At the same time, I have found this accountability to be hardly a loss; it gives editorial words a force not always possible in objective writing. The individuated tone becomes confidential, confessional and biased by turns. And what credibility I have is not unconnected to my grainy face mediating the transference of these words, not immediately separable from the formalisms of identity and of recognition.

But the subtleties of that headshot explain a lot about the subtle difficulties of re-encountering one's own writing. Photographs, it's said, always seem off, because the image they present (horizontally) reverses the image one typically sees in the mirror. The inevitable dissymetries of the human face make this reversal slightly disconcerting. And perhaps this is the best way to explain the differences I find coming to my ink-smudged text on Monday mornings, coming as a reader, no longer approaching from the inside.

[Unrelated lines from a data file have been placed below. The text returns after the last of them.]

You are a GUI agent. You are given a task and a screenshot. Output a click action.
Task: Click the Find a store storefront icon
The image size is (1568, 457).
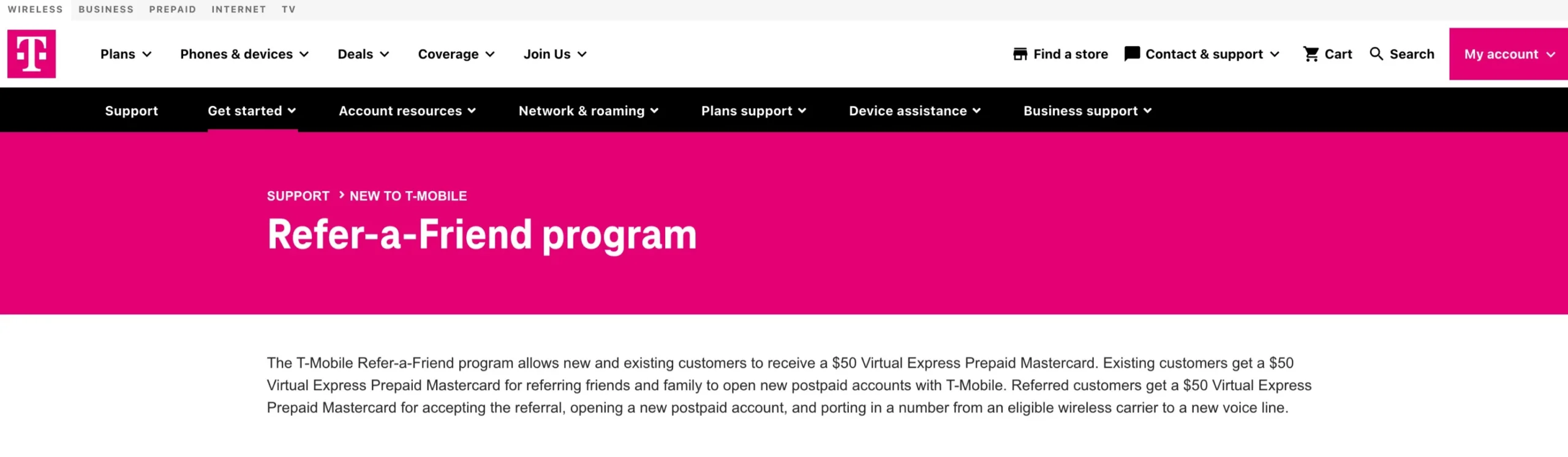coord(1020,54)
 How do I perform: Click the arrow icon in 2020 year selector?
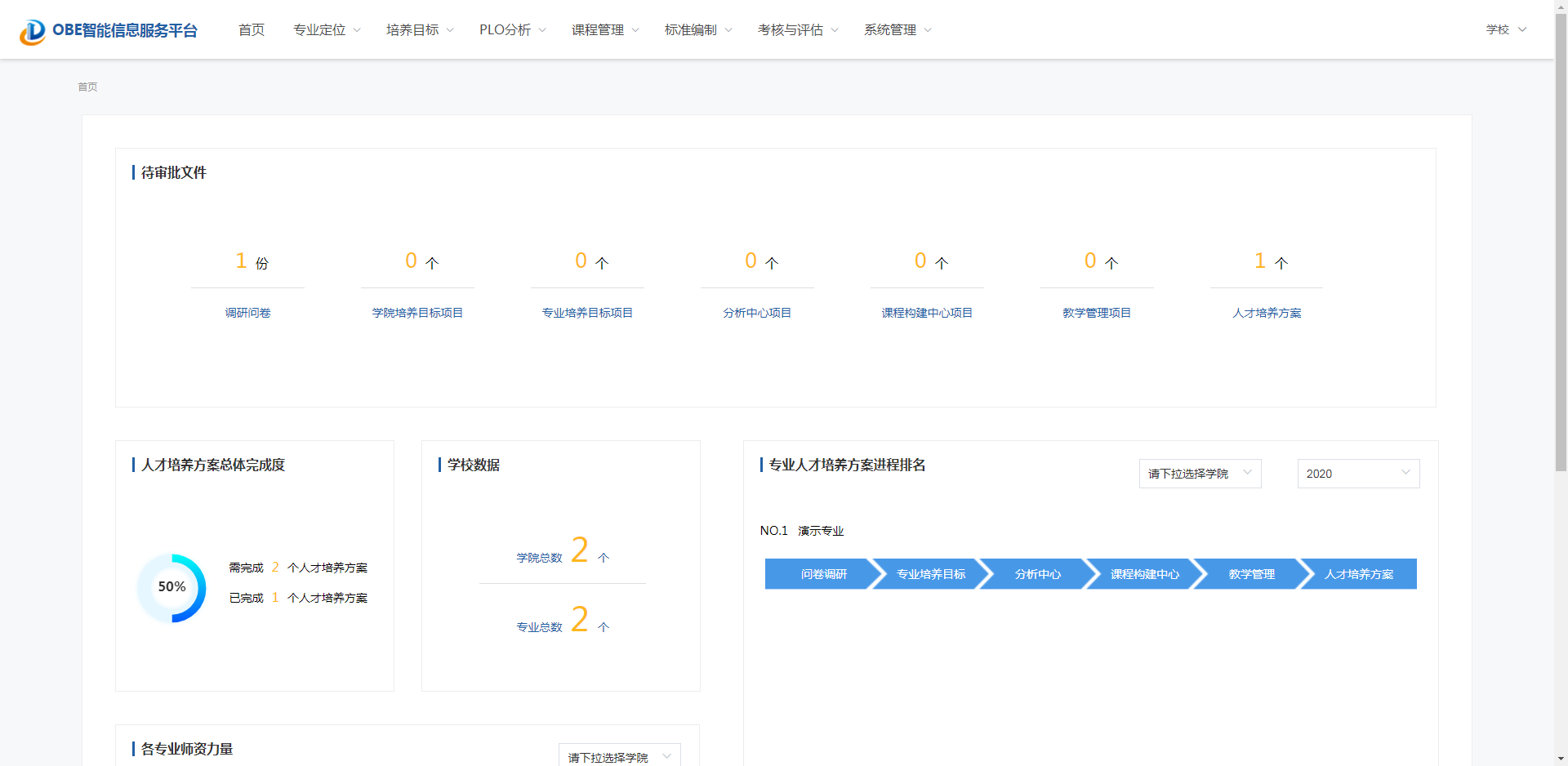click(1405, 473)
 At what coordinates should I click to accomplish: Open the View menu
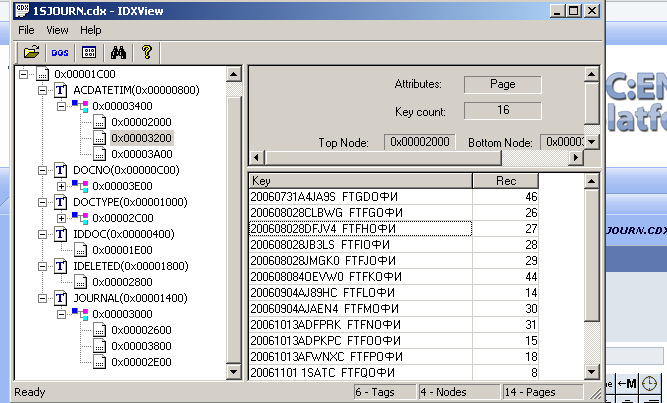pyautogui.click(x=57, y=30)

Coming as a reader means encountering the peculiarity of text: isolated, stripped of inflection and emphasis; vulnerable to selective reading, selective sight, decontextualization. Stranger than seeing yourself grinning exquisitely in vacation photographs is hearing your own words thrown back against you: "I was reading the other day," a friend begins, "though I forget where..."

Strange as it is, this brings the words full circle. Because the presence of a photograph demands of the text what headlines and ink cannot provide. Pictures give the words an immediacy and a historical presence; no longer disembodied facts, no longer abstract referents, these opinions inhabit particular conjunctions of time and knowledge. As such, they require a response which can only be timely.

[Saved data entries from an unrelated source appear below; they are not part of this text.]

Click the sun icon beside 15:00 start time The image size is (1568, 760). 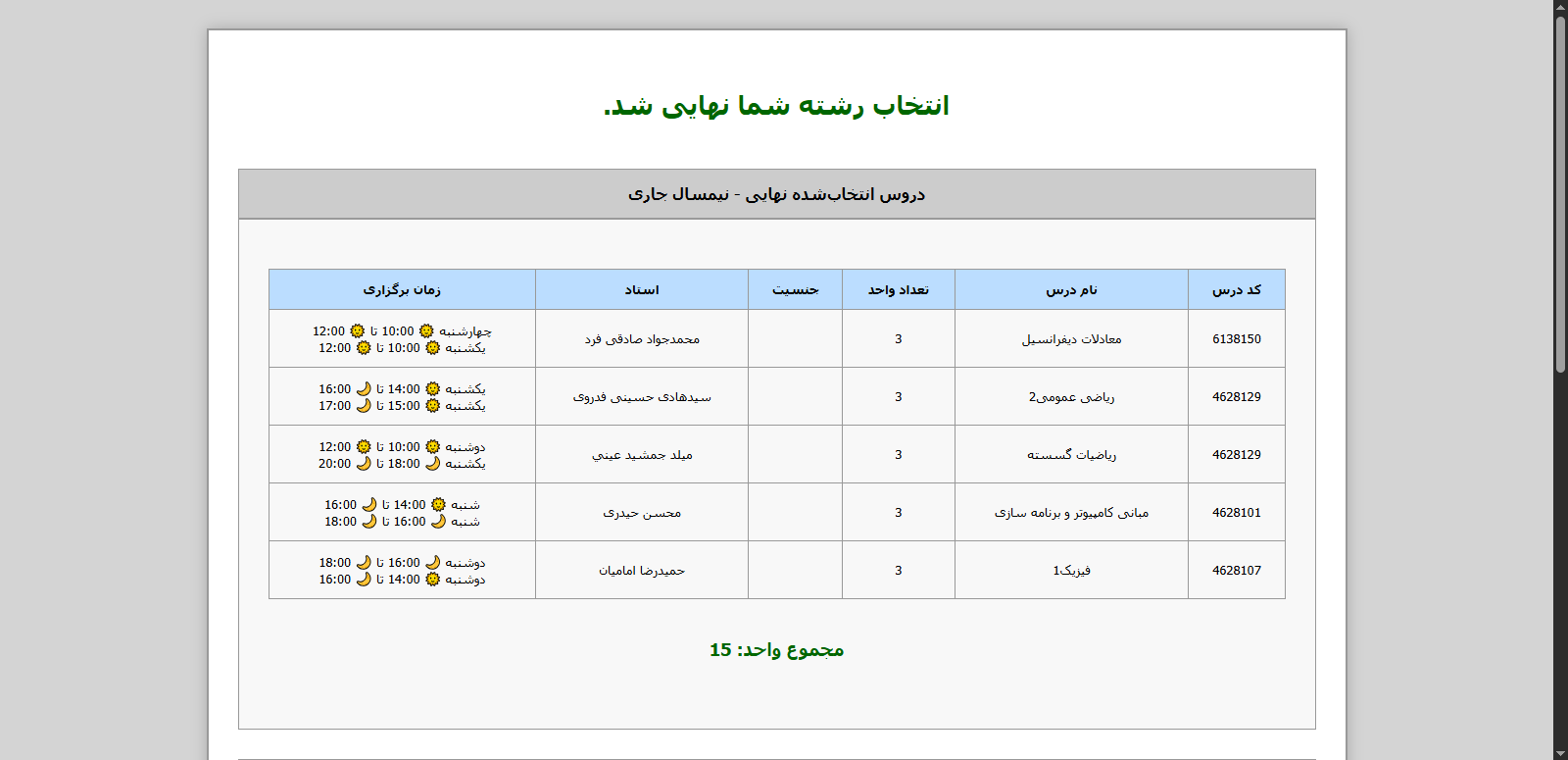[x=432, y=406]
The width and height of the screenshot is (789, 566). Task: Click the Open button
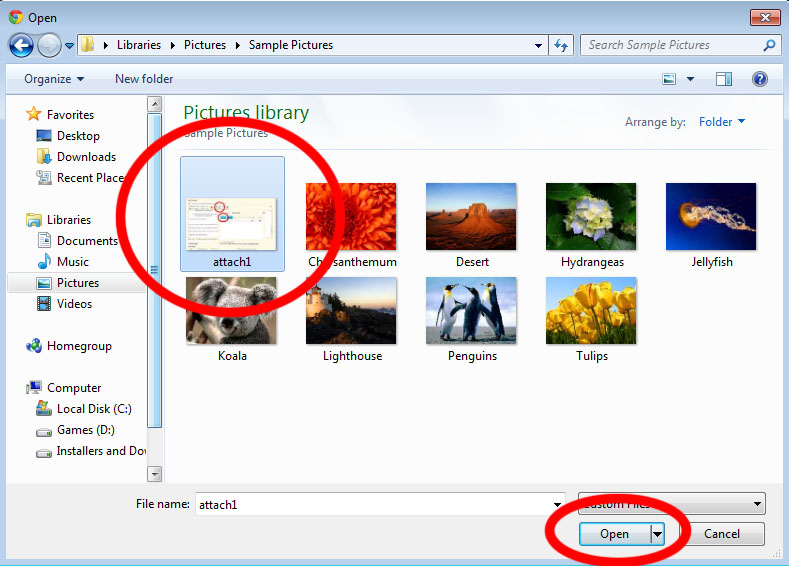pos(614,534)
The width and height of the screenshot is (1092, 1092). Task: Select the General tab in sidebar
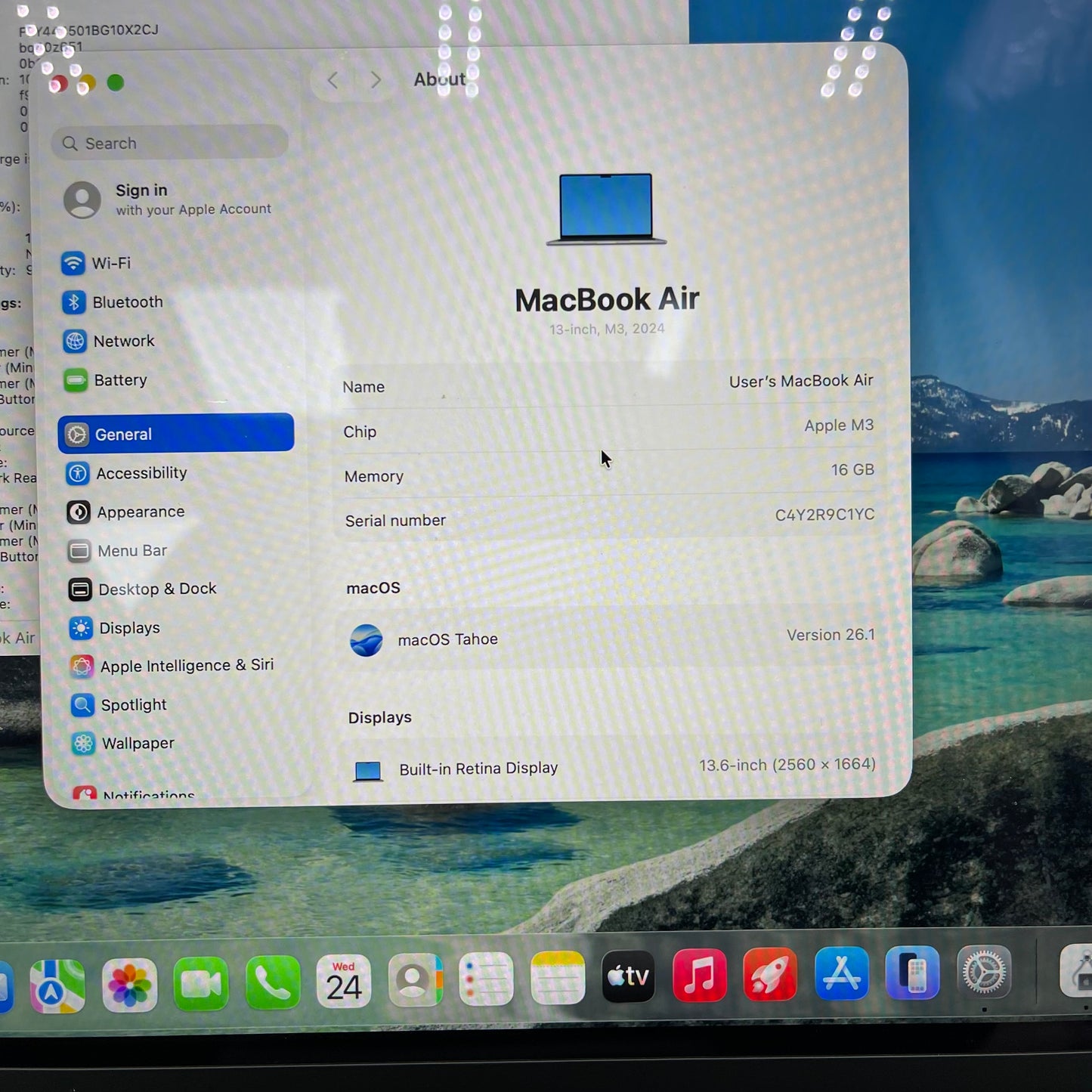click(124, 434)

Response: the only antidote to the textual impossibility of dialogue. Fame: from the Greek phonei, to speak; famous: to be spoken about. Fame, which takes the written word from its chaste page and breathes life into it. The dream of text: to become speech, imperfect and ink-stained images of itself.

In opinion, in speaking, in fame: so much rests on image, on tone, on touch. This is power beyond what the text can provide. (Bush has courts, Washington, time; I have sentences, capitals, period.) But somewhere in these hypotheticals, somewhere between the shorthand and the puns, between the writing and response, are the beginnings of authority. The space between comma and dash, introduction and headshot, margin and word is space full of promise.

Because, at the end of the day, these are structures on which we all depend - on which discourse itself depends. And mine is one column among many, supporting the edifice.

Maryanthe E. Malliaris '01 is a mathematics concentrator in Lowell House. Her column usually appears on alternate Mondays.